Colombia no sólo nos ha dejado millones de muertos y desplazados en los últimos cincuenta años de despropósitos, también dejó un goteo incesante de exiliados que salieron casi siempre con lo puesto para intentar comenzar de cero. Mientras el éxodo se hizo imparable, el país aturdido fijó la mirada en su propio ombligo. En el imaginario colectivo quedó instalado el rumor de que la gente se fue invadida por cobardía en el mejor de los casos, pero mayoritariamente movidos por una codicia pueril. En cambio quienes han estudiado el fenómeno migratorio coinciden en definir el proceso como un genuino acto de rebeldía, de aquellos que no aceptaron un destino infeliz o una muerte súbita y prefirieron aventurarse a un mundo lleno de incertidumbres y soledades.

Paulatinamente al café, las flores, el carbón o la cocaína se sumaron los migrantes como principal insumo de exportación. De ellos, mano de obra servicial y barata, como de cualquier otra mercadería el Estado se olvidó; un olvido parcial puesto que la mano siempre estuvo extendida para recibir la remesa que se convirtió en el nada despreciable  4 % del PIB durante los últimos 14 años.

La diáspora por el contrario no olvidó. Se llevó un trozo del país y lo diseminó por todos los rincones del planeta. Se llevaron las banderas que pululan en los estadios y carreras ciclísticas, en las homilías del Vaticano y en las fiestas patrias de los Estados Unidos, Francia o España. El mundial de fútbol hizo emerger un patrioterismo superficialmente  homogéneo. Si solo se tratara de ese nacionalismo fácil, la “colombianidad” sería un concepto basado en aventureros que quisieron salir a conocer el mundo para regresar cultos a su terruño. Nada más alejado de la realidad, en la misma mochila donde se llevaron el folklore, la diáspora colombiana se llevó las heridas del conflicto que le desplazó; se llevó las miradas de reojo al paisano, las intrigas ideológicas posteriores a una frase mal dicha o malinterpretada, los descalificativos que salen con ligereza como “paraco”, “guerrillo” o “narco”. Señalamientos lanzados entre murmullos en la época en la que Álvaro Uribe convirtió los consulados en centros de inteligencia para controlar a los “enemigos del Estado”.

Los sicarios se internacionalizaron con la misma velocidad con la que las oficinas de cobro del narcotráfico abrieron sucursales en diferentes puntos del extranjero. El exilio para quienes salieron a causa del conflicto dejo de ser eso, una salida, para convertirse en una peligrosa encrucijada.
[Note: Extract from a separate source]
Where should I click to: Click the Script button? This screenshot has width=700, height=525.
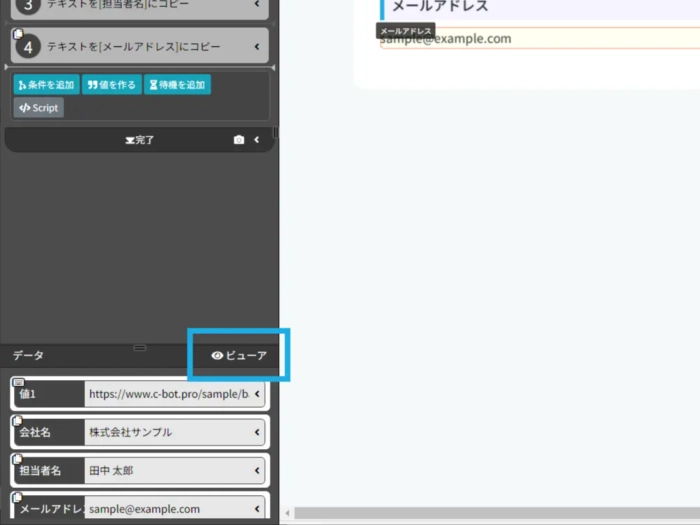pos(39,108)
No sólo se trataba de resguardarse de las violencias propias sino además hacerle el quite a la xenofobia y el racismo, a la trata y a la servidumbre maquillada en el eufemismo de “servicio doméstico”. Gente que en Colombia era ciudadana terminó siendo paria, gente que alguna vez tuvo un prestigio y una raíz se convirtió en fantasma, sin papeles no hay derechos, sin derechos se es clandestino.

Lánguida fue y sigue siendo la respuesta del Estado, todavía pesan más las relaciones diplomáticas de alto nivel que los intereses de 6 millones de ciudadanos y ciudadanas colombianas en el exterior, por eso no es extraño el apoyo masivo de la gente a una iglesia que hace política usurpando las funciones que el Estado abandonó.

El exilio ha sido algo más que una desbandada. La condición compartida de inmigrante obligó a que víctimas de un lado y otro se reconocieran en una misma categoría, desprovisto de estratificación e ideología. Todos sin excepción han sido vistos con el sesgo del que mira con el prisma del “primer mundo”, todos sin excepción son catalogados por las leyes de extranjería como individuos de segunda clase. En esa inferioridad no sólo se diluyen los prejuicios de origen sino que se puede reflexionar con más sosiego sobre la Colombia que se observa desde la distancia, eso es una gran valía.

No sólo es una deuda la que Colombia tiene con su diáspora, es además la posibilidad de una reparación y un retorno la que obliga a la insurgencia y al gobierno colombiano a escuchar el relato de las personas migradas y exiliadas en su condición de víctimas. En ese trozo de país que se encuentra en el exterior existe un trozo de perdón necesario para la reconciliación integral de Colombia y una oportunidad para que la experiencia acumulada en aquella travesía nutra un país que necesita urgentemente refundarse.